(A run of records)
= = =
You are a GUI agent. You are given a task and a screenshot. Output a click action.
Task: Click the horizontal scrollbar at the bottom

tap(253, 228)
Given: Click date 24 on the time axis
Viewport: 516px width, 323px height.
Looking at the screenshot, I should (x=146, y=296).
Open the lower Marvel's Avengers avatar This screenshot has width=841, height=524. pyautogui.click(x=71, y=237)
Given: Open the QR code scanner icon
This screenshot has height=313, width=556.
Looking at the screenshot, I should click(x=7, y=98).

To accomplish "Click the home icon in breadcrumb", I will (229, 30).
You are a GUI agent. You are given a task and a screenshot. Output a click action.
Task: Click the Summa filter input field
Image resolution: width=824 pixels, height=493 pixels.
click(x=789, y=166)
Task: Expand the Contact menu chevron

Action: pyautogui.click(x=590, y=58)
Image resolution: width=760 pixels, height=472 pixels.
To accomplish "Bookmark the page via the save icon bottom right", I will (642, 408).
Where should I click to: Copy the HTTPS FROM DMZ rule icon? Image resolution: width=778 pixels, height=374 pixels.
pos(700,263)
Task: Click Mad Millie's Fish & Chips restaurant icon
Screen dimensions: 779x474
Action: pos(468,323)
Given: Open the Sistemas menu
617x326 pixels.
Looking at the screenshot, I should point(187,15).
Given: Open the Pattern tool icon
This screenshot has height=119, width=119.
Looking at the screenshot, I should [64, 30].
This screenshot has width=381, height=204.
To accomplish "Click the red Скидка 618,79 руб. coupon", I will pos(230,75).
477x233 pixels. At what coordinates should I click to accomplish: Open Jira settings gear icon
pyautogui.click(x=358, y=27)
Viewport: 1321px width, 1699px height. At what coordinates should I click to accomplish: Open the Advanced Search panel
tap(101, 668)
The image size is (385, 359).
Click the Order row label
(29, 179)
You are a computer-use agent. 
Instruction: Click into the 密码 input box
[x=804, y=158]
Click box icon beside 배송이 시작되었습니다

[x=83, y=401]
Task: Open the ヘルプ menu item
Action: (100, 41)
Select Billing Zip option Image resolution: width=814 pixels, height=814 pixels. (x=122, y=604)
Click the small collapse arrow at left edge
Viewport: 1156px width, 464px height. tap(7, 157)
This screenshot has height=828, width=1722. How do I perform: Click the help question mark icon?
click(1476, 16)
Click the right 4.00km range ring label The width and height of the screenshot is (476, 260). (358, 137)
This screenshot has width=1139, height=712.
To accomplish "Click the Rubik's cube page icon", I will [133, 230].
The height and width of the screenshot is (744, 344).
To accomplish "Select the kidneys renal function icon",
= = =
■ Prompt ■
Format every line of the data above as a numbered list, leaving out the blank lines.

■ Output below ■
1. You are a GUI agent. You are given a task and a screenshot. Output a click action.
2. Task: Click the horizontal scrollbar at the bottom
3. tap(253, 228)
4. Given: Click date 24 on the time axis
5. Viewport: 516px width, 323px height.
6. Looking at the screenshot, I should (x=146, y=296).
7. Open the lower Marvel's Avengers avatar This screenshot has width=841, height=524. pyautogui.click(x=71, y=237)
8. Given: Open the QR code scanner icon
9. This screenshot has height=313, width=556.
10. Looking at the screenshot, I should click(x=7, y=98).
11. To accomplish "Click the home icon in breadcrumb", I will (229, 30).
12. You are a GUI agent. You are given a task and a screenshot. Output a click action.
13. Task: Click the Summa filter input field
14. Image resolution: width=824 pixels, height=493 pixels.
15. click(x=789, y=166)
16. Task: Expand the Contact menu chevron
17. Action: pyautogui.click(x=590, y=58)
18. Image resolution: width=760 pixels, height=472 pixels.
19. To accomplish "Bookmark the page via the save icon bottom right", I will (642, 408).
20. Where should I click to: Copy the HTTPS FROM DMZ rule icon? Image resolution: width=778 pixels, height=374 pixels.
21. pos(700,263)
22. Task: Click Mad Millie's Fish & Chips restaurant icon
23. Screen dimensions: 779x474
24. Action: pos(468,323)
25. Given: Open the Sistemas menu
26. 617x326 pixels.
27. Looking at the screenshot, I should point(187,15).
28. Given: Open the Pattern tool icon
29. This screenshot has height=119, width=119.
30. Looking at the screenshot, I should [64, 30].
31. This screenshot has width=381, height=204.
32. To accomplish "Click the red Скидка 618,79 руб. coupon", I will pos(230,75).
33. 477x233 pixels. At what coordinates should I click to accomplish: Open Jira settings gear icon
34. pyautogui.click(x=358, y=27)
35. Viewport: 1321px width, 1699px height. At what coordinates should I click to accomplish: Open the Advanced Search panel
36. tap(101, 668)
37. The image size is (385, 359).
38. Click the Order row label
39. (29, 179)
40. You are a computer-use agent. 
41. Instruction: Click into the 密码 input box
42. [x=804, y=158]
43. Click box icon beside 배송이 시작되었습니다
44. [x=83, y=401]
45. Task: Open the ヘルプ menu item
46. Action: (100, 41)
47. Select Billing Zip option Image resolution: width=814 pixels, height=814 pixels. (x=122, y=604)
48. Click the small collapse arrow at left edge
49. Viewport: 1156px width, 464px height. tap(7, 157)
50. This screenshot has height=828, width=1722. How do I perform: Click the help question mark icon?
51. click(1476, 16)
52. Click the right 4.00km range ring label The width and height of the screenshot is (476, 260). (358, 137)
53. This screenshot has width=1139, height=712.
54. To accomplish "Click the Rubik's cube page icon", I will [133, 230].
55. The height and width of the screenshot is (744, 344).
56. To accomplish "Select the kidneys renal function icon",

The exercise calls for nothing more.